Dataset entries:
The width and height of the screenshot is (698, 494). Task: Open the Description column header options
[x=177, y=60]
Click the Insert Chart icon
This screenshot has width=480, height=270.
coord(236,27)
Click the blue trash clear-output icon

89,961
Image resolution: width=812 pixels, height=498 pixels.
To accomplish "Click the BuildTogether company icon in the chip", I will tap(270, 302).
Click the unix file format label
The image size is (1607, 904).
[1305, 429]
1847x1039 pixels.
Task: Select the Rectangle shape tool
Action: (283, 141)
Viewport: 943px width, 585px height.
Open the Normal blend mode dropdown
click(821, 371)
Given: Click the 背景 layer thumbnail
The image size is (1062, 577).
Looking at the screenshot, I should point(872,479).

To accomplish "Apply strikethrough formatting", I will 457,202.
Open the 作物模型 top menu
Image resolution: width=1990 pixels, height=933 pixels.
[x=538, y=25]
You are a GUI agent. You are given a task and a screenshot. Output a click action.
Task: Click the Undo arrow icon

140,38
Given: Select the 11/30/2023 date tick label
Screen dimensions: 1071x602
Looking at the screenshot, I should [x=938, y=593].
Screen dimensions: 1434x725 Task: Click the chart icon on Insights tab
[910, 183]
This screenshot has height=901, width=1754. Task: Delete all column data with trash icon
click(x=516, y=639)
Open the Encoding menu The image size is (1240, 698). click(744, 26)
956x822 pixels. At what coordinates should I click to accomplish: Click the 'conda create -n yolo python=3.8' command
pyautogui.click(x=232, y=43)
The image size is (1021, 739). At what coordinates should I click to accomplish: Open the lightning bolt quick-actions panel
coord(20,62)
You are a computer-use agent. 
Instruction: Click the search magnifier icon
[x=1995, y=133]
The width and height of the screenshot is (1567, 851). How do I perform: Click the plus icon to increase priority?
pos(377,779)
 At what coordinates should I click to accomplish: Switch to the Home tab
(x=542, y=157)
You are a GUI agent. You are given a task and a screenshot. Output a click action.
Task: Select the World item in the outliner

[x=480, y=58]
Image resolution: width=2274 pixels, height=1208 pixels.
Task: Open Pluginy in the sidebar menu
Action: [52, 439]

**About this task:** Retype every record above exactly as written.

**Answer for the task:**
The width and height of the screenshot is (698, 494). Task: Open the Description column header options
[x=177, y=60]
Click the Insert Chart icon
This screenshot has width=480, height=270.
coord(236,27)
Click the blue trash clear-output icon

89,961
Image resolution: width=812 pixels, height=498 pixels.
To accomplish "Click the BuildTogether company icon in the chip", I will tap(270, 302).
Click the unix file format label
The image size is (1607, 904).
[1305, 429]
1847x1039 pixels.
Task: Select the Rectangle shape tool
Action: (283, 141)
Viewport: 943px width, 585px height.
Open the Normal blend mode dropdown
click(821, 371)
Given: Click the 背景 layer thumbnail
The image size is (1062, 577).
Looking at the screenshot, I should point(872,479).

To accomplish "Apply strikethrough formatting", I will 457,202.
Open the 作物模型 top menu
Image resolution: width=1990 pixels, height=933 pixels.
[x=538, y=25]
You are a GUI agent. You are given a task and a screenshot. Output a click action.
Task: Click the Undo arrow icon

140,38
Given: Select the 11/30/2023 date tick label
Screen dimensions: 1071x602
Looking at the screenshot, I should [x=938, y=593].
Screen dimensions: 1434x725 Task: Click the chart icon on Insights tab
[910, 183]
This screenshot has height=901, width=1754. Task: Delete all column data with trash icon
click(x=516, y=639)
Open the Encoding menu The image size is (1240, 698). click(744, 26)
956x822 pixels. At what coordinates should I click to accomplish: Click the 'conda create -n yolo python=3.8' command
pyautogui.click(x=232, y=43)
The image size is (1021, 739). At what coordinates should I click to accomplish: Open the lightning bolt quick-actions panel
coord(20,62)
You are a computer-use agent. 
Instruction: Click the search magnifier icon
[x=1995, y=133]
The width and height of the screenshot is (1567, 851). How do I perform: Click the plus icon to increase priority?
pos(377,779)
 At what coordinates should I click to accomplish: Switch to the Home tab
(x=542, y=157)
You are a GUI agent. You are given a task and a screenshot. Output a click action.
Task: Select the World item in the outliner

[x=480, y=58]
Image resolution: width=2274 pixels, height=1208 pixels.
Task: Open Pluginy in the sidebar menu
Action: [52, 439]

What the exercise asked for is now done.